S. typhimurium TA 1535, TA 1537, TA 98, TA 100 and E. coli WP2

Metabolic activation:

with and without

Metabolic activation system:

S9 fraction from livers of Aroclor 1254 treated rats

Test concentrations with justification for top dose:

Preliminary Toxicity / Range-Finding Test (TA 100 and WP2): 20 to 5000 µg/plate.
Mutagenicity Test: Original experiment - 625 - 5000 µg/plate; Confirmatory experiment - 78 - 625 µg/plate. Doses in original experiment were chosen based on results of range-finding test. Because toxic effects occurred on the growth of revertant colonies in the original experiment with strain TA 100 (without and with activation) and with strain TA 1537 (with activation) the experiments with these strains were repeated with four concentrations in the ränge of 78.1 - 62 5 µg/plate

Vehicle / solvent:

DMSO

Untreated negative controls:

no

Negative solvent / vehicle controls:

yes

True negative controls:

no

Positive controls:

yes

Positive control substance:

4-nitroquinoline-N-oxide

9-aminoacridine

2-nitrofluorene

sodium azide

cyclophosphamide

other: 2-aminoanthracene

Details on test system and experimental conditions:

METHOD OF APPLICATION: in agar (plate incorporation)

DURATION
- Exposure duration: about 48 hours at 37 ± 1.5°C in darkness

NUMBER OF REPLICATIONS: two plates per test concentration

Rationale for test conditions:

per standard references, including OECD 471 test guideline

Evaluation criteria:

Assay acceptance criteria:
A test is considered acceptable if the mean colony counts of the control values of all strains are within the acceptable ranges and if the results of the positive controls meet the criteria for a positive response.

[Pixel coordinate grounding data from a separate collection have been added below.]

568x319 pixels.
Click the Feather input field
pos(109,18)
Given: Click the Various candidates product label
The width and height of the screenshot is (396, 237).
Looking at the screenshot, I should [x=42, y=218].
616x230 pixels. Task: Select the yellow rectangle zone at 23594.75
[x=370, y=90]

Criteria for a positive response:
The test substance is considered to be mutagenic in this test system if:
- A positive effect is observed in one strain and the effect can be reproduced in a confirmatory experiment.
- A positive effect is observed in two or more strains.

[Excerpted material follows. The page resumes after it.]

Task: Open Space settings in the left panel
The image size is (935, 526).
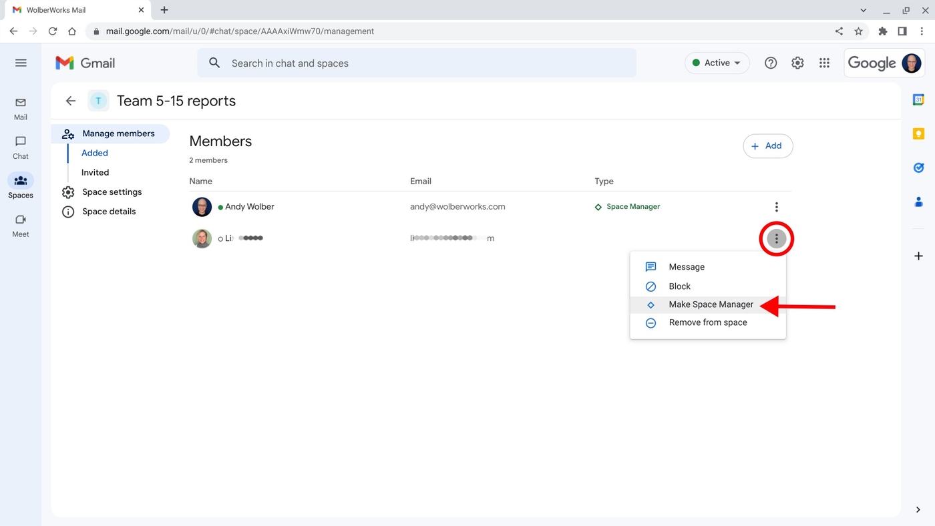Action: [x=112, y=192]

A positive effect is defined as an increase of the mean number of revertants per plate for any concentration above that of the negative control by at least a factor of 2,0 with strains TA 98, TA 1535, TA 1537 and WP2 uvrA, or by a factor of at least 1.5 with strain TA 100. Generally a concentration-related effect should be demonstrable.

Species / strain:

bacteria, other: S. typhimurium TA 1535, TA 1537, TA 98, TA 100 and E. coli WP2

Metabolic activation:

with and without

Genotoxicity:

negative

Cytotoxicity / choice of top concentrations:

cytotoxicity

Vehicle controls validity:

valid

Untreated negative controls validity:

not examined

Positive controls validity:

valid

Conclusions:

In a standard Ames Test, Irgastab CH 302 did not induce gene mutations in bacteria with our without metabolic activation.

Endpoint conclusion

Endpoint conclusion:

no adverse effect observed (negative)

Additional information

Justification for classification or non-classification

Based on the available data, Irgastab CH 302 is not classified for germ cell mutagenicity according to Regulation (EC) No 1272/2008.